The shares closed at 584 pence on April 29, and closed at 449 pence on Thursday, having lost almost a quarter of their value. The American depositary receipts rose four percent on Thursday to $39.25
Adam Kanzer, managing director of Domini Social Investments, a competitor that also picks stocks partly on environmental records, said BP approached his firm several times about buying a stake in recent years, to no avail.
At one session with a BP representative, Kanzer said, “We were telling her that safety issues were a big issue for us, that they needed to clean up their record if they wanted to be in our portfolio.”
A BP spokesman did not respond to questions.
BP’s souring track record with socially responsible investing (SRI) fund managers matters because the company’s glowing green reputation once was a competitive advantage.
Its “Beyond Petroleum” advertising campaign touted its investments in areas such as natural gas and solar power to distinguish itself from other oil companies. Previous chief executive John Browne also courted SRI managers, many of whom still hold stakes in BP.
For instance, Wells Fargo & Co’s Wells Fargo Advantage Social Sustainability fund had about 3 percent of its holdings in BP as of April 30, down from 3.5 percent as of January 31, according to a company spokeswoman and to Chicago data firm Morningstar Inc.
Legg Mason Inc’s Legg Mason Investment Counsel Socially Aware fund had 2.7 percent of holdings in BP as of March 31, down from 2.9 percent at the end of the year. Neither company made fund managers available to comment.
BP has faced critics who accused it of “greenwashing,” using environmentalist rhetoric while missing marks such as failing to spot corroded Alaskan pipelines that led to a 2006 spill.
It has plenty of earlier missteps on its record as well such as bungling the leadership of containment efforts following the 1989 Exxon Valdez tanker spill, reviewers found.
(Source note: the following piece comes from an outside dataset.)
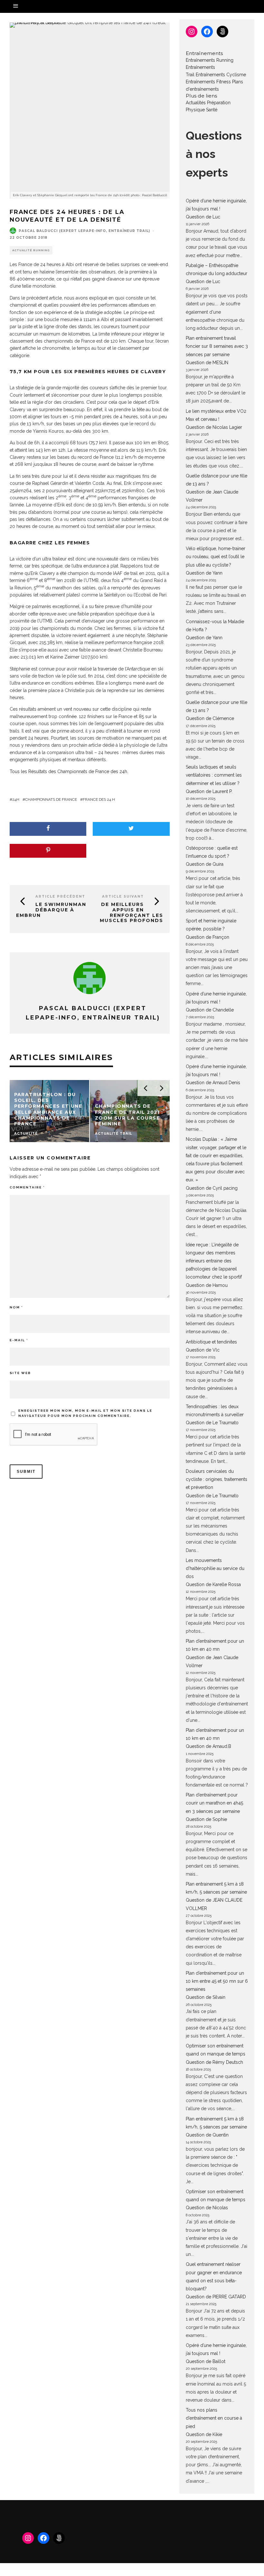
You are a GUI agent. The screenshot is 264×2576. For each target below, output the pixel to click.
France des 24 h (99, 799)
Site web (20, 1373)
But whatever the case, SRI managers say BP dialed back its outreach when Tony Hayward took over as chief executive in 2007. At one point Hayward even considered a plan to spin off BP’s green-energy businesses but shelved the idea amid the worldwide economic crisis.
“There was some cursory engagement that Hayward kept up,” said Andrew Logan, oil industry program director at Ceres, a coalition of environmentally minded investors. “But what seemed clear was that under Lord Browne there was some sense that meetings would lead to actions by the company, whereas under Hayward it seemed like they were being done for show.”
No company has ever faced an environmental crisis like BP does now. The full tale of the run-up to the April 20 explosion on board a drilling rig leased to BP and the company’s response may be difficult to judge for years.
The situation now will force some judgments from those who had considered BP a worthy environmental holding.
On June 1 the investment firm that oversees the Dow Jones Sustainability Indexes said it had removed BP as a component. In a statement the firm said its decision was based on factors including the extent of the spill’s consequences for the environment and local population, and for the company’s reputation.
But a spokeswoman for the competing environmental indexes “FTSE4Good” said they still list BP and that its inclusion would not be reviewed until a regular meeting in September.
Mark Regier, a director of the MMA Praxis mutual funds in Goshen, Indiana, which owned 119,000 BP shares as of April 30, said he has been pleased with the company’s openness since the spill but needs to hear more details before deciding how it will affect the firm’s investments.
Communications with BP had deteriorated in recent years, Regier said, though he added he spoke with a BP director several weeks ago. “Something changed, there was a bit of a loss of a connection” after Hayward arrived, Regier said. “What we have seen over the last few months was an improvement.”